Чернобородый рассмеялся, Андрей еще не возвращался из перевязочной. Закутанный в марлю командир лежал молча, очевидно спал. Проходя мимо него, Сорокин обратил внимание на его крупные, коричневые от ожогов руки.
«Бинт сняли, — подумал лейтенант. — Поправляется потихоньку, бедняга».
Никто в палате не догадывался о том, насколько был. близок к истине матрос, когда сказал о невесте. Лейтенант Сорокин поехал к той самой женщине, которую они с Кургановым встретили в дачном поезде.
В вагоне лейтенант попытался проанализировать свое душевное состояние. Он ехал к женщине, к которой не питал никаких чувств. Под ее гостеприимным теплым кровом он хотел переждать военный ураган, а потом… Это «потом» тонуло в тумане. Оттуда выплывали страшные слова: «трус», «дезертир». Сорокин со стоном схватился за пылающую голову.
— Ты чего, сынок? — участливо осведомилась старая крестьянка. — Никак, заболел?

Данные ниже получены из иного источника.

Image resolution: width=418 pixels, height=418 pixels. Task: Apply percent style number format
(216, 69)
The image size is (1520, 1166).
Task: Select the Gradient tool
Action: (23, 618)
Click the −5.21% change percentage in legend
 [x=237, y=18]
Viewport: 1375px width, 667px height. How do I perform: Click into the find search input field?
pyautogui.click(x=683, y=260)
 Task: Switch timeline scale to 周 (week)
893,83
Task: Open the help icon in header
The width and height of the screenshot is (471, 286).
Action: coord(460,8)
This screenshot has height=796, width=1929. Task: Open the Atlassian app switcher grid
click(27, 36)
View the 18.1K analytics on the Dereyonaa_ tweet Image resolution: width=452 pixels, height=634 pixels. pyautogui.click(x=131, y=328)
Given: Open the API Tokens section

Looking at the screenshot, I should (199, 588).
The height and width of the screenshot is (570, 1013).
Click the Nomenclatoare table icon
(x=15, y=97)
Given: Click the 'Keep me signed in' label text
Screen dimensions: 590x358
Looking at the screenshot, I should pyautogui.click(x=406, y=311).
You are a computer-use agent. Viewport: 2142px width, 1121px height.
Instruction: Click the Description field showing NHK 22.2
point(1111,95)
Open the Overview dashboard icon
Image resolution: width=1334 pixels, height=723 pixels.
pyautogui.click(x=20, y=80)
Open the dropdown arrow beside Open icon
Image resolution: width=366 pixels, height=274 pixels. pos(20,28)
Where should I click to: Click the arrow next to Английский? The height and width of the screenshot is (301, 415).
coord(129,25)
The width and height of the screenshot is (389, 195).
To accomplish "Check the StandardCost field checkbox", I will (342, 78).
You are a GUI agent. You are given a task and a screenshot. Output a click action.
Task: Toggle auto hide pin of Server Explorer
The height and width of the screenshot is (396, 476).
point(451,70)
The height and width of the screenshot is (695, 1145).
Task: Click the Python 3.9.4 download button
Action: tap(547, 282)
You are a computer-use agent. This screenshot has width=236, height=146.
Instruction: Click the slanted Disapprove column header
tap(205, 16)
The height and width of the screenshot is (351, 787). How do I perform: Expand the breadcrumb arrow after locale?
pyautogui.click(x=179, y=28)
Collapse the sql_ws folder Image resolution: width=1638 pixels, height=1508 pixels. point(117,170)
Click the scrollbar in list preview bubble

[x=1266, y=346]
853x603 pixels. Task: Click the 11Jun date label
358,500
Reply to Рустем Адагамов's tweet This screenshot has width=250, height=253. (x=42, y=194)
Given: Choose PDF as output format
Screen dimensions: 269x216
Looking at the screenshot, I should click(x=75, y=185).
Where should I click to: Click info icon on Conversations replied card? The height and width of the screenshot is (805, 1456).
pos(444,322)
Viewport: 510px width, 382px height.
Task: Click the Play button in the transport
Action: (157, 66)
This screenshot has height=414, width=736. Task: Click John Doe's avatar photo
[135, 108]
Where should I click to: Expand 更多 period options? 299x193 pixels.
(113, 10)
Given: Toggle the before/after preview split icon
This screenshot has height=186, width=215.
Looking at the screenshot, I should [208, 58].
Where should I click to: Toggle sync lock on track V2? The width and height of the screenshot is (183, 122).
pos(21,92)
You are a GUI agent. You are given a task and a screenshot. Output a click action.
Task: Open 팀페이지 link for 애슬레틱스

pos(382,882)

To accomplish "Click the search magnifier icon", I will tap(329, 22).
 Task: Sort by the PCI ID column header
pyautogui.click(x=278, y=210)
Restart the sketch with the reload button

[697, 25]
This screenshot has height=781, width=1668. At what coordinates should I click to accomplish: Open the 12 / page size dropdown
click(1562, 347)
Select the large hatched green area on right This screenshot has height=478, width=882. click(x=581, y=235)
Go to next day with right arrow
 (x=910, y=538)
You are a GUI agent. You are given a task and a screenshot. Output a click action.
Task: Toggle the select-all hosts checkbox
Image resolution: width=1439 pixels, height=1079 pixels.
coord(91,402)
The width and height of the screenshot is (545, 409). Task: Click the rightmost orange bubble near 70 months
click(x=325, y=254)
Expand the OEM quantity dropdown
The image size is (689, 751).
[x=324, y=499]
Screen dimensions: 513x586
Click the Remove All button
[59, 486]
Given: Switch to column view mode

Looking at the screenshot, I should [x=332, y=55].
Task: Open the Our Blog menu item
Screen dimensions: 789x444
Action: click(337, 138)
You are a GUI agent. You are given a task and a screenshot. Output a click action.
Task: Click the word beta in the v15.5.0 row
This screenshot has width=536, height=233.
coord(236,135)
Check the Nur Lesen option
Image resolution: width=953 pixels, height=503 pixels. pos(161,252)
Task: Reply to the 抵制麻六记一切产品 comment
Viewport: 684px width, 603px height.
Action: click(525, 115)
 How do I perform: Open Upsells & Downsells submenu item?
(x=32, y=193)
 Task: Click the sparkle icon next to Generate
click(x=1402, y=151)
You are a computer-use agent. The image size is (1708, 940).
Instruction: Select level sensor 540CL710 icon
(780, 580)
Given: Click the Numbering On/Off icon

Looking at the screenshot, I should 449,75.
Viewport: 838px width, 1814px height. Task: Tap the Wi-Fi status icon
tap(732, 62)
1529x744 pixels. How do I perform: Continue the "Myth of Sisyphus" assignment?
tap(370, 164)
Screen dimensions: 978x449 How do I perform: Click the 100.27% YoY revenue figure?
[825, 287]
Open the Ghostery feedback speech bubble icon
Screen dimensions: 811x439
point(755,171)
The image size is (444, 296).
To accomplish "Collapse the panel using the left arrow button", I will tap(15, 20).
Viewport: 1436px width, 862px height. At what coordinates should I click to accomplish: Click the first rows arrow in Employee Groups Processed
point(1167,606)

— Зубы, — краснея, буркнул Сорокин.
— Это бывает, — откликнулась женщина помоложе. — Теплое приложить надо, не застуживать.
— В таком деле, — вмешался старик в рваной железнодорожной шинели, — первое средствие — шалфей!
С ним не согласились. Разгорелся спор. Сорокин слушал, как люди ворчливо корили друг друга из-за того, что каждый хотел дать лучший совет ему — здоровому, сильному человеку. Стало не по себе, он вышел в тамбур.
— Дяденька! Дяденька военный! — Сорокина тронуло за руку какое-то существо, закутанное в лохмотья. — Дайте кусочек хлебца!